Lassie
"Es más bueno que Lassie. Yo creo que hasta tendría que morder un poquito más."
(Del presidente Néstor Kirchner sobre su secretario de Comercio Interior, Guillermo Moreno.)
Dicen que los seres humanos se parecen a sus perros. Las mandíbulas del campeón de peso pesado que vive en la otra cuadra hacen pensar cada vez con más intensidad en su rottweiler y el peinado levemente ridículo de la vecina del cuarto piso coincide milimétricamente con el copete de su pomerania. El otro yo de hombres y mujeres es un otro yo perruno. No sólo por las semejanzas físicas, sino también por las espirituales, se puede decir con absoluto rigor que todos llevamos un perro adentro.
Esta regla, que no admite excepciones, incluye al gabinete de ministros y aun a funcionarios de distinta especie que a veces son comparados por error con otros bichos. A las pruebas me remito: ¿cuándo ha visto usted en sus excursiones por los mares del Sur un pingüino ladrando con la energía y la potencia del doctor Kirchner?

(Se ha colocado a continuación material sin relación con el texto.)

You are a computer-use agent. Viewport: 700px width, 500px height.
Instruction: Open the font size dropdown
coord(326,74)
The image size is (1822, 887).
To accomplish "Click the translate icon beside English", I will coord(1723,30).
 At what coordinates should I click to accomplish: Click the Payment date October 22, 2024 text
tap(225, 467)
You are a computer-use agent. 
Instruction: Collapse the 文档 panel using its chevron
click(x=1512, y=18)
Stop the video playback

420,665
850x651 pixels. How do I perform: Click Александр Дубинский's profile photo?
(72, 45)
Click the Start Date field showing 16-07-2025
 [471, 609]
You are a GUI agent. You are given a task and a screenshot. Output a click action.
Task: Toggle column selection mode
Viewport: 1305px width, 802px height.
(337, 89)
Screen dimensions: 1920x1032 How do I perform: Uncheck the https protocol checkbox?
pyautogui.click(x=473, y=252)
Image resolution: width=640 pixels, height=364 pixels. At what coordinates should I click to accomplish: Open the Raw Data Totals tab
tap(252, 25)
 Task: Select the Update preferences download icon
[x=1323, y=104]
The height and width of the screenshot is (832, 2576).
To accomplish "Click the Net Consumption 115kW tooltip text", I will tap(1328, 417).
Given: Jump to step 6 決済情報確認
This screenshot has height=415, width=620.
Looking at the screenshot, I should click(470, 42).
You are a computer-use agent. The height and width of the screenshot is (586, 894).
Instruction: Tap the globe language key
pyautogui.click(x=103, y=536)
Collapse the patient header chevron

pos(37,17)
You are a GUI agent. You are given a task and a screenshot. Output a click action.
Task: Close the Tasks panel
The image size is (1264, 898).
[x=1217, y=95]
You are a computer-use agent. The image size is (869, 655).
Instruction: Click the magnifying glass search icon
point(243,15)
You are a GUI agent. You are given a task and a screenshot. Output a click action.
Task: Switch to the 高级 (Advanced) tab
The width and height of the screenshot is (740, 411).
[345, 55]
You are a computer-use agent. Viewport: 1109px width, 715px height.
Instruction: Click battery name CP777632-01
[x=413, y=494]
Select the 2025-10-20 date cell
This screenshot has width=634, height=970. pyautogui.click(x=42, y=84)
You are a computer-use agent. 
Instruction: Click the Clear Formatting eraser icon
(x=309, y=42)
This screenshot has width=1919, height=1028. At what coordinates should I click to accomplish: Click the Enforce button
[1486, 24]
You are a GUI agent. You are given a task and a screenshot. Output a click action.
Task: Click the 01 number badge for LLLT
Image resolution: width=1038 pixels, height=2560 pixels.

Por su presencia amable y su cabellera enredada, el ministro de Salud recuerda de inmediato a ese pastor inglés en que sin duda se convierte en las noches de luna llena. La risa socarrona del jefe de Gabinete las pocas veces que se ríe es como la de Muttley, el sinuoso compañero de Pierre Nodoyuna, conocido aquí como Patán. La ministra de Economía es, naturalmente, Reina, y el ministro del Interior, Golfo, la pareja protagónica del clásico de Disney La dama y el vagabundo . Mientras tanto, por su fidelidad ciega, conmovedora y cándida a su amo, son varios los que comparten el papel de Pluto.
Al flamante secretario de Comercio Interior, por nuestra parte, hemos visto que se lo compara sin sorpresa con animales de gran porte... literario, como ese mastín de los Baskerville de que dio cuenta Conan Doyle o, más precisamente, con el Cujo de Stephen King, que tenía los ojos inyectados en sangre. Nunca hasta hoy lo habíamos asociado con Lassie. Pero han pasado muchos años desde las hazañas de aquel collie bonachón y querendón. Uno nunca sabe qué sucedió después. A lo mejor sufrió un ataque de rabia.